## Exercise objective
Find every line in the records below that holds the word "width", and copy each one.

(Beginning of Data excerpts)

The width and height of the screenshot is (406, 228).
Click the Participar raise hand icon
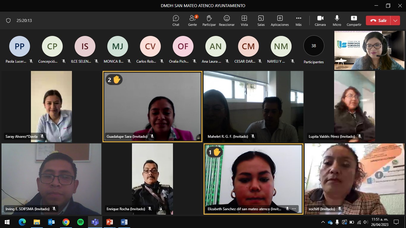209,20
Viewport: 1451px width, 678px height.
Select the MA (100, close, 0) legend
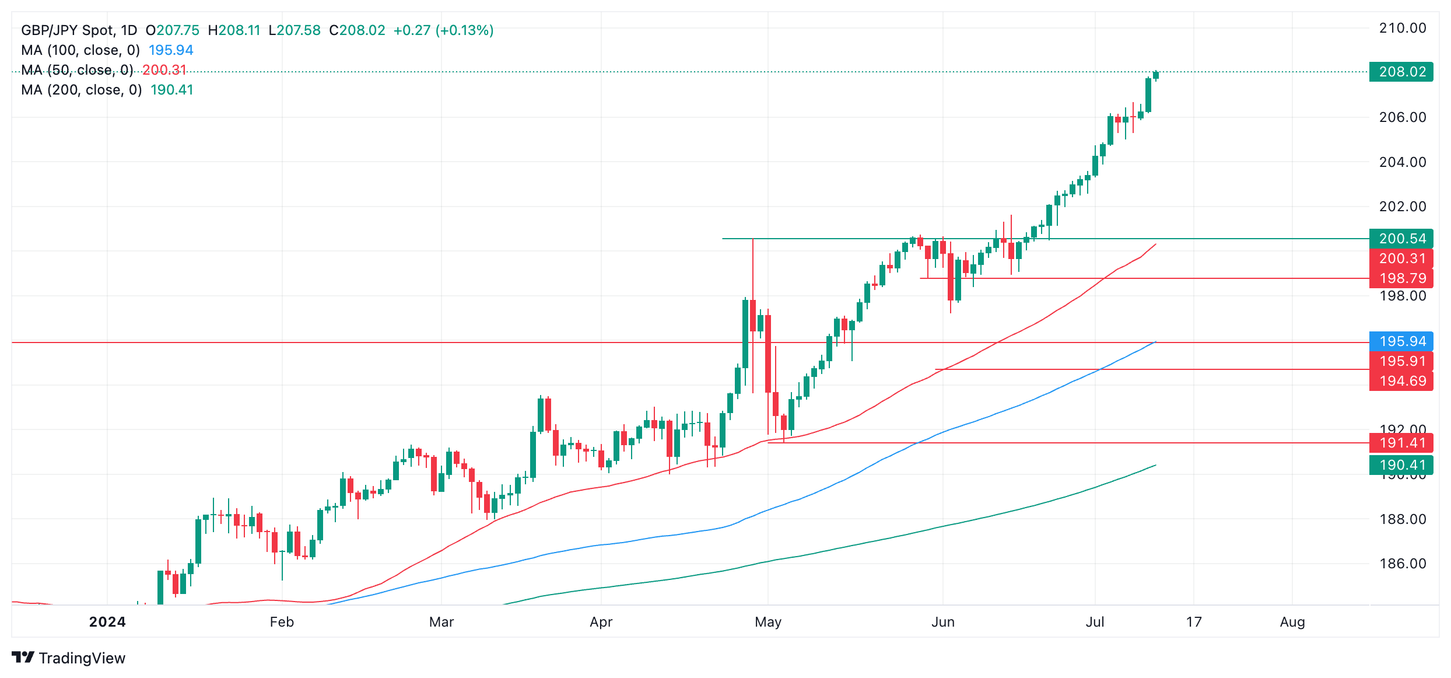(80, 50)
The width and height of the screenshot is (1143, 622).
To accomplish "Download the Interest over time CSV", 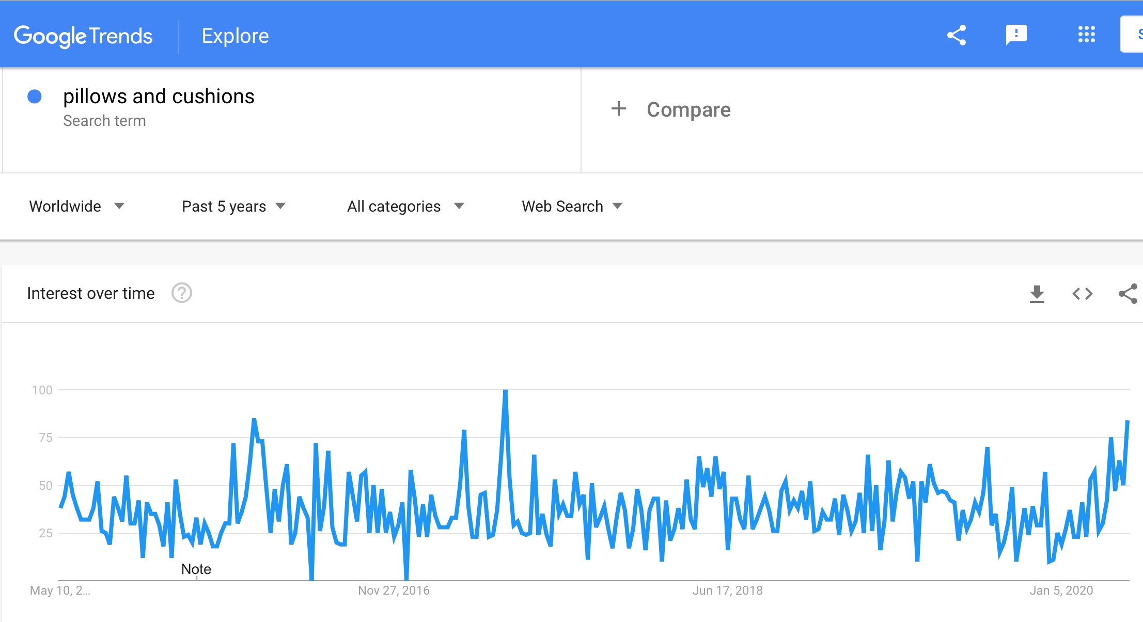I will [x=1037, y=294].
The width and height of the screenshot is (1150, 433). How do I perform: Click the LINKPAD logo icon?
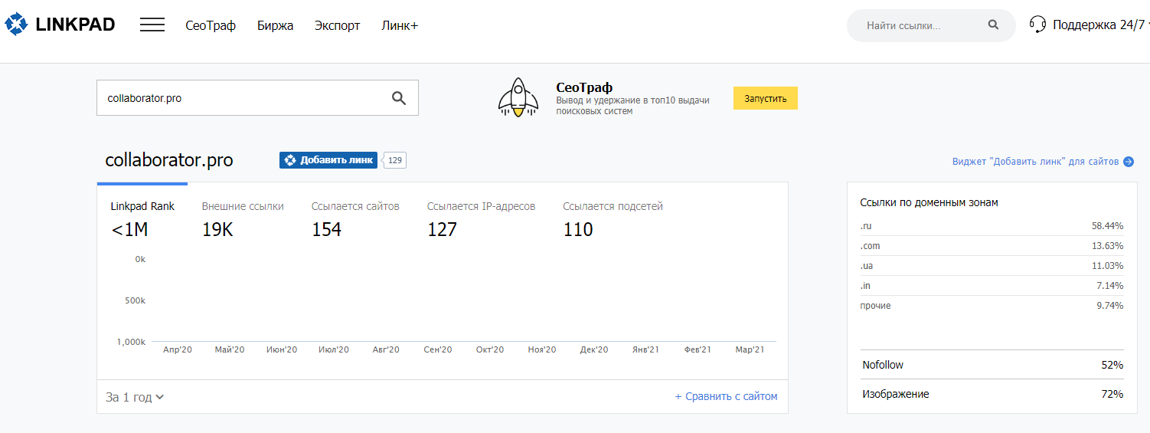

(End of Data excerpts)

## Reply to the exercise
The width and height of the screenshot is (406, 228).
Viewport: 1451px width, 678px height.
The width and height of the screenshot is (1143, 622).
The width and height of the screenshot is (1150, 433). How do I perform: Click the LINKPAD logo icon?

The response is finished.